Nobody knows what happens next. No one’s predictions will be very accurate. We’ll look back and wonder how it wasn’t obvious, but nothing that seems obvious now is likely to be right.

Nobody knows what happens next. No one’s predictions will be very accurate.

We’ll look back and wonder how it wasn’t obvious, but nothing that seems obvious now is likely to be right.

As Shane Parrish notes in his book The Great Mental Models, it is tempting to try prediction. But:

“The problem is that nearly all studies of ‘expert’ predictions in such complex real-world realms as the stock market, geopolitics, and global finance have proven again and again that, for the rare and impactful events in our world, predicting is impossible.”

The fact is, and Clay Christensen put it best, “expert predictions are always wrong.”

So what do we do?

We prepare.

We think about everything that could happen, and we make plans.

This post might seem pessimistic, but thinking about things doesn’t make them any more or less likely to occur. Our minds have no control over external events, only our own reactions to them.

So I always recommend thinking about the different ways things can go, and thinking things through all the way to the end. Not so that you can accurately predict events, but so that you’re more likely to be prepared in any eventuality.

The first way to start preparing is to consider the most likely outcomes based on past experience. When major events happen in the world, what often happens next? For one example, we know that the stock market usually experiences an extreme climb or fall. We don’t need to know which will happen, we just need to assume one of them probably will, and to have a plan for both.

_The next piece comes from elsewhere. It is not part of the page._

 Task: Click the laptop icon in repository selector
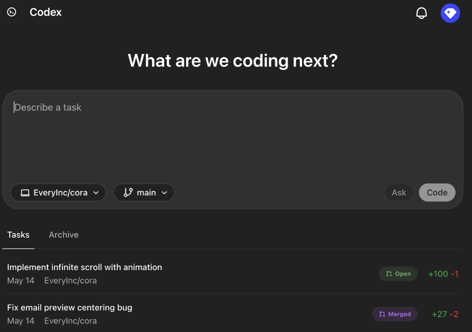pyautogui.click(x=25, y=192)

The last time there was an American election this contentious, with this much division and disunity, was in 1860. We can fall into the “end of history” trap and assume what happened next for them can’t happen again. Or, we can start to think about what we’ll do if it does.

Added to that, we’ve been warned since last Spring that our current pandemic is likely to have a second, third, even fourth wave. It was the 1918 pandemic’s second wave that did the damage. We can hope or assume that won’t happen, or we can plan for it just in case.

As we do more and more of our commerce online, we may see a massive push to support local businesses over the giant global retailers. Or a post-geographic sense may set in, leading people to forget about shopping local. Or there will be some distribution among those and other viewpoints. How does your business fare in each scenario?

Will people buy fewer holiday gifts this year than in previous years? Or will pent up consumerism lead to the biggest holiday season in history? It’s silly to just assume either or neither, but even sillier to not consider both.

As Chris Voss said, “you fall to your highest level of preparation.” So we must pause, think, and prepare, and build our floor of preparation as high as we can.

There’s so much reason to be hopeful! And so many reasons to be careful.

The idea isn’t to focus only on the negatives—it’s to not solely focus on the positives.

Anything could happen, and something will happen.

Let’s just be as prepared as possible for whatever that is.